Stored records
====

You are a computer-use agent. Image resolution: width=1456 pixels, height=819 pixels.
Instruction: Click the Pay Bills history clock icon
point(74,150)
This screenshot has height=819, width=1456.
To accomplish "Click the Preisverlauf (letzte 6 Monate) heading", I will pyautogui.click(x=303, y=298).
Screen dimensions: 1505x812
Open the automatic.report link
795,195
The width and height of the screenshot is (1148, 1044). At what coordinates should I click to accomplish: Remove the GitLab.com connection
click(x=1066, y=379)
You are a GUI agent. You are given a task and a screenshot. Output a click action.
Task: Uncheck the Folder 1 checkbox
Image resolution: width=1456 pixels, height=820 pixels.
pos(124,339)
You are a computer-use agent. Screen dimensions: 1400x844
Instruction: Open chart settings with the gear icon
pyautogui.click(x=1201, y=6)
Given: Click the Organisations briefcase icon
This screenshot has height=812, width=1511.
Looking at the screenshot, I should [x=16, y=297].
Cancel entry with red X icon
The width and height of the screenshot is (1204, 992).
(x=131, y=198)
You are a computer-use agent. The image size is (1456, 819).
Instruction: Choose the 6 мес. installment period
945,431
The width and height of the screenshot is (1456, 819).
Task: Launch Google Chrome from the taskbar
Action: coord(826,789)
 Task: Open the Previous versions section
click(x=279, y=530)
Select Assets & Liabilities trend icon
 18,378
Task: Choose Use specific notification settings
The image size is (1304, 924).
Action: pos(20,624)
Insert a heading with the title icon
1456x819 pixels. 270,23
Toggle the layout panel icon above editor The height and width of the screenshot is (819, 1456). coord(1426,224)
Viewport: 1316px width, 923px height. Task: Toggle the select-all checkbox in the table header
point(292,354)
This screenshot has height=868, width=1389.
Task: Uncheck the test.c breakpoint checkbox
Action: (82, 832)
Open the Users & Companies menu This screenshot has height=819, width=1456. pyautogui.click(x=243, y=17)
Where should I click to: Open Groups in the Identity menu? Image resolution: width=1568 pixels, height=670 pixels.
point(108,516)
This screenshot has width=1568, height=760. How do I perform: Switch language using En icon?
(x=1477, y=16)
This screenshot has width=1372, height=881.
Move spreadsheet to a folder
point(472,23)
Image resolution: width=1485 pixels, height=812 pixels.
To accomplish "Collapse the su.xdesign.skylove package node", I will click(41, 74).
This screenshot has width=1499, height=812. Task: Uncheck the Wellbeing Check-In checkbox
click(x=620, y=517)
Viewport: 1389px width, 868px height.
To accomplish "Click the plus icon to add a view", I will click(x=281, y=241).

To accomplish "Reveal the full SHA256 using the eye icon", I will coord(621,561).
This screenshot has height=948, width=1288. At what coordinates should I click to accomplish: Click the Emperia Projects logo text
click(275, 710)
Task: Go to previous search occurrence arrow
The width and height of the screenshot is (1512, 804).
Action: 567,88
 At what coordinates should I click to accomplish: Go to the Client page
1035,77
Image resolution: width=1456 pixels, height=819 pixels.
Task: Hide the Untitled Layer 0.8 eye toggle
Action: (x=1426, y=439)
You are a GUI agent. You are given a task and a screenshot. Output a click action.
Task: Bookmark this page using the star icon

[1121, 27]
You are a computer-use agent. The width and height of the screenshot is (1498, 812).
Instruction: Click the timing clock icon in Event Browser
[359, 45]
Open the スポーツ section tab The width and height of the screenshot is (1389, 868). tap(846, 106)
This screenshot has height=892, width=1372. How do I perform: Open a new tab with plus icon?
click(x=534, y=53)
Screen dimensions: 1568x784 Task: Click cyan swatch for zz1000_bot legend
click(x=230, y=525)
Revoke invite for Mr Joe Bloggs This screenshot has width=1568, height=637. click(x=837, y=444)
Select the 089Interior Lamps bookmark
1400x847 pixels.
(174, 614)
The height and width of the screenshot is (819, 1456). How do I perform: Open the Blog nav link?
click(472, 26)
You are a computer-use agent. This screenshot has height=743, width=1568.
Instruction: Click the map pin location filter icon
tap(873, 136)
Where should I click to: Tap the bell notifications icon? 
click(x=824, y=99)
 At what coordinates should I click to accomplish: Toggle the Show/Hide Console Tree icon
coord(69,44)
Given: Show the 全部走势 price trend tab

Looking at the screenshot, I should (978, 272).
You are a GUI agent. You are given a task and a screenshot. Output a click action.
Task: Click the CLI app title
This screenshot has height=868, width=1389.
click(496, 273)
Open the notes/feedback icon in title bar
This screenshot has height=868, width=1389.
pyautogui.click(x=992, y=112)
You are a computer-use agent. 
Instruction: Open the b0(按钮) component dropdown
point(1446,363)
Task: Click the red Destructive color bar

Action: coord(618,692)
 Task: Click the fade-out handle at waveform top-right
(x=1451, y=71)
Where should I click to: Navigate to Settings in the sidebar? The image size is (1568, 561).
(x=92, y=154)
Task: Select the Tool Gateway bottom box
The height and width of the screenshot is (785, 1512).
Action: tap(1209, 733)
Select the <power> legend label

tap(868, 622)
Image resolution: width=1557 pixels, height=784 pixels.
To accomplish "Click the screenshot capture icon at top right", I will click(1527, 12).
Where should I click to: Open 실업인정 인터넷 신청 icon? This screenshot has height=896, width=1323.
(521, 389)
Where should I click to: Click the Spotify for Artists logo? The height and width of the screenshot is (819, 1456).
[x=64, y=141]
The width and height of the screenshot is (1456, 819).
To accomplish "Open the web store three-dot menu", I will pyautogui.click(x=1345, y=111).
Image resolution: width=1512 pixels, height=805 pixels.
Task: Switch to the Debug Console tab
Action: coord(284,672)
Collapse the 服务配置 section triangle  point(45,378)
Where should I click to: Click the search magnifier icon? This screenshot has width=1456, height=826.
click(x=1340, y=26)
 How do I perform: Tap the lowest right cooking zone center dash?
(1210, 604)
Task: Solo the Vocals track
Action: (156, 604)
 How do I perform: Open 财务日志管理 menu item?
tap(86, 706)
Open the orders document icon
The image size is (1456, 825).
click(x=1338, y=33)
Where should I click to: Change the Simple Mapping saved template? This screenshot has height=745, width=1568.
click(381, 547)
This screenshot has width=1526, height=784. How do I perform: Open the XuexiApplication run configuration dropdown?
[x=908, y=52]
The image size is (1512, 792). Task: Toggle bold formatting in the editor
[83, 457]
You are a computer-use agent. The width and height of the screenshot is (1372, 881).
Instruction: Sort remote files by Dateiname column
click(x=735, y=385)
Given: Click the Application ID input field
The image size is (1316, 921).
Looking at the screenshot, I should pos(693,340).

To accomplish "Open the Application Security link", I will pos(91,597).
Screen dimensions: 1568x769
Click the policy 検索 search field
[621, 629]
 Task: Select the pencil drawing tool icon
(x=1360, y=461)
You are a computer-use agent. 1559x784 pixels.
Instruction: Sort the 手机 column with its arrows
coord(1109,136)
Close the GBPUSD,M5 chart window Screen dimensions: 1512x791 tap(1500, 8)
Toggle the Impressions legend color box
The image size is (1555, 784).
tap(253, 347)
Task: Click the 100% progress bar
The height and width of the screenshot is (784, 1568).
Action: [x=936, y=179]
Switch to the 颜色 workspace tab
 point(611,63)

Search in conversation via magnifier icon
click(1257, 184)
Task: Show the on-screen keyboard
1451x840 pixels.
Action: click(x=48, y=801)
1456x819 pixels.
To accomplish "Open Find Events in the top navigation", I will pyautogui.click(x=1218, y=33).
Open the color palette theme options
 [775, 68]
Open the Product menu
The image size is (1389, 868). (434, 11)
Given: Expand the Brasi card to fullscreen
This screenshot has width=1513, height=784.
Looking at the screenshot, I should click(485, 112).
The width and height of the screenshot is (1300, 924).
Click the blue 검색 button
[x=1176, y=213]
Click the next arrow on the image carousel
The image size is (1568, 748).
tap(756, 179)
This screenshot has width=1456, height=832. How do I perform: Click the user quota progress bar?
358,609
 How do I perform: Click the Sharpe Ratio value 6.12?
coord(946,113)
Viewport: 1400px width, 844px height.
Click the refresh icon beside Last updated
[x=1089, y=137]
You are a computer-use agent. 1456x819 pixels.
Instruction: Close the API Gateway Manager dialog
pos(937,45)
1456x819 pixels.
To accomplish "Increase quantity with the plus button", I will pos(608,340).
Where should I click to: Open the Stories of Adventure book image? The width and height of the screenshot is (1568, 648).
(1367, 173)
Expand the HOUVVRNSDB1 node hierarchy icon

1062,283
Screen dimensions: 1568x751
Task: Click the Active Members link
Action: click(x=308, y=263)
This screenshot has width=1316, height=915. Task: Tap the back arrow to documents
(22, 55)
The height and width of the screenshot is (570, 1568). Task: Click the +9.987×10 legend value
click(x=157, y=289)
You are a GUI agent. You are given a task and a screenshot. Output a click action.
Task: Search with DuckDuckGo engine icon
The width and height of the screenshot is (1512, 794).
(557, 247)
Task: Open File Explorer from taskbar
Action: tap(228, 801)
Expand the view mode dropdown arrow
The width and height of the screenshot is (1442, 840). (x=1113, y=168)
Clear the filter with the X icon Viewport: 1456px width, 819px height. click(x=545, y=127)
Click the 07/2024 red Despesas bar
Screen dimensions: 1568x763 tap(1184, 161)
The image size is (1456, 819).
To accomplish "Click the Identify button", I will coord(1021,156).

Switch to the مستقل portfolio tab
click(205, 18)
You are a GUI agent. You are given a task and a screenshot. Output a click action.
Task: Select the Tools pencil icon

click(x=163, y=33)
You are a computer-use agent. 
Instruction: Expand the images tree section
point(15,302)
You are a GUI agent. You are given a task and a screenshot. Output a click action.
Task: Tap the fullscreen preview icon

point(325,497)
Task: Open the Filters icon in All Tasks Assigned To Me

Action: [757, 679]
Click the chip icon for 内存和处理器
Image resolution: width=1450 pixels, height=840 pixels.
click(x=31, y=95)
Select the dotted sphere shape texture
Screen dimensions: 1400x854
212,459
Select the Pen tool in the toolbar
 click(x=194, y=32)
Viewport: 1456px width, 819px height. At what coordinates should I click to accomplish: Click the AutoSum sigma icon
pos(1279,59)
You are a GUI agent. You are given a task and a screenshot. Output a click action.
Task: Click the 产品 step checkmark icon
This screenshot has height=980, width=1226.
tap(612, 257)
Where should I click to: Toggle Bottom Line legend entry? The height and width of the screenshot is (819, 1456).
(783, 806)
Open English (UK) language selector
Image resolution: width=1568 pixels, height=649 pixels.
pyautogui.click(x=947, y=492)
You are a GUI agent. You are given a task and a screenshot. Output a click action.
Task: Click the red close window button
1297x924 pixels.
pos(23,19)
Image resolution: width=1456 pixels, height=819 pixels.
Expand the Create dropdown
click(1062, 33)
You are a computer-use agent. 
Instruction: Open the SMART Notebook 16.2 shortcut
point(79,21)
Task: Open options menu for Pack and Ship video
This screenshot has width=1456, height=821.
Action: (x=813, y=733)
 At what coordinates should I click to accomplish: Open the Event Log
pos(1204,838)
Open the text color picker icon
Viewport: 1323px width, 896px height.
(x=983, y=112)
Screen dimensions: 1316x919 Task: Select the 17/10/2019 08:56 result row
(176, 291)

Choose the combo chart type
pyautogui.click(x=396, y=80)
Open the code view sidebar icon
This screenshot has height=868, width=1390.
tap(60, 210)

====

Out of the data above, set down the lines from the one with "This screenshot has width=1568, height=760." to the one with "Image resolution: width=1485", both included, exactly as written and with no additions.

This screenshot has width=1568, height=760. How do I perform: Switch language using En icon?
(x=1477, y=16)
This screenshot has width=1372, height=881.
Move spreadsheet to a folder
point(472,23)
Image resolution: width=1485 pixels, height=812 pixels.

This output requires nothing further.